Most confusing of all to many people are the artists or writers who occupy several platforms, for instance, the Connecticut illustrators like John Clymer who later became an easel painter of Western art. Of course, besides his beloved Saturday Evening Post covers (as well-loved as those of Norman Rockwell), he had always done illustrations of the West like his series about the Northwest Indian Tribes for National Geographic and portraits of Western animals. He was lucky to be seen as “double” partly because he was a Westerner by birth. Howard Terpning, on the other hand, has not exactly pointed out his early career painting pretty Jon Whitcomb girls for short stories in Colliers.

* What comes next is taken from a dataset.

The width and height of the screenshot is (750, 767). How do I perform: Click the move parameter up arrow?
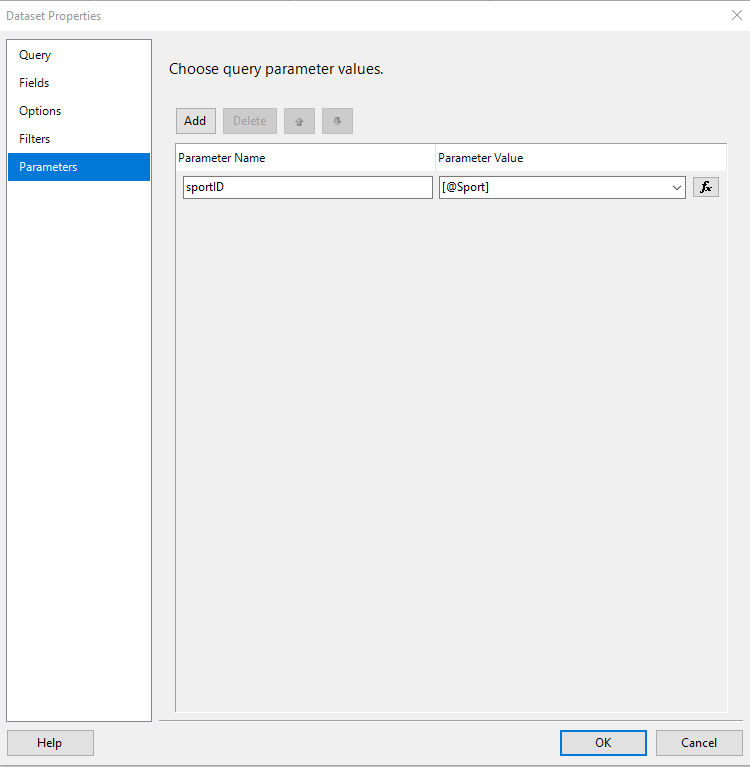tap(299, 121)
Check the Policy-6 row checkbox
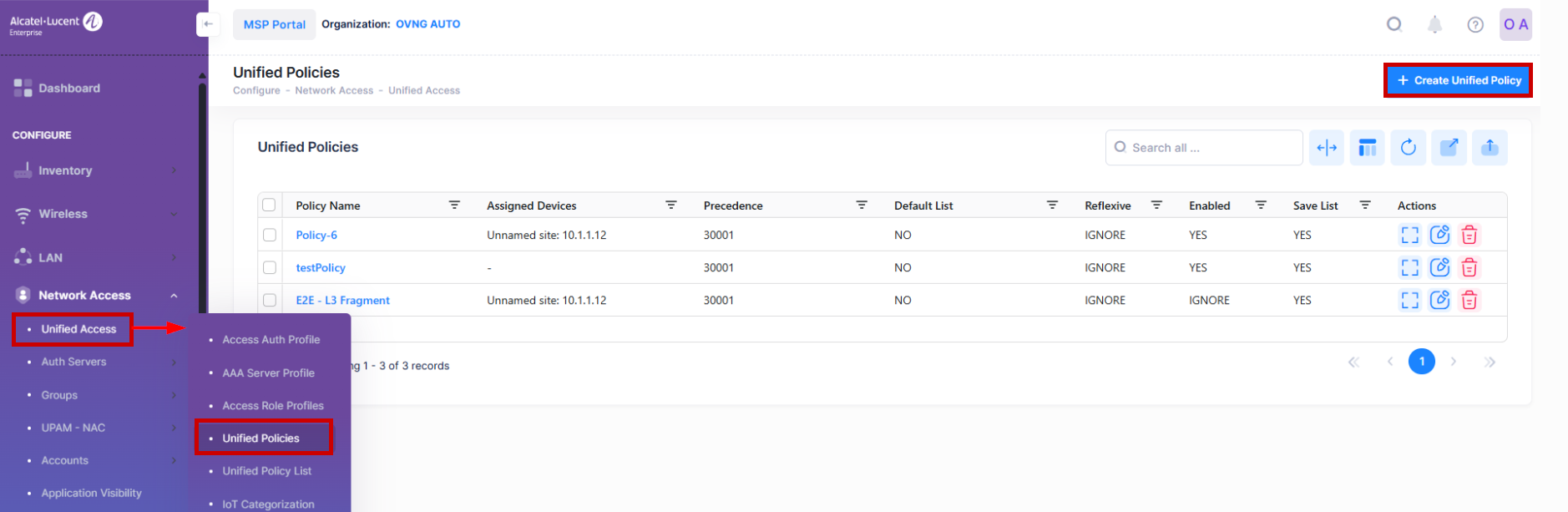Screen dimensions: 1568x512 (x=270, y=235)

When one sweeps back the Oz curtain that obscures art, the scene is confusing and multiple. It pays to hold still and ponder for a while. Unless you’re trying to close a sale.

1 comment:

KBR said...

Hello just wanted to say this is so true and interesting I come from a family of artist from Browning montana my father is a well known Artist in that area, he is known for the murals on the side of the buildings recently added within the last few years.Anyhoo there is no point to why I mention this just to basically point out I do know art.
Well like I said earlier I find all what you have written very true.And I love the way you ended it,with the oz curtain.
Just wanted to say I appreciate what you have wrote and the abiltiy to say as it is.C(:
Thanks and I am going to continue to read some of the other blogs.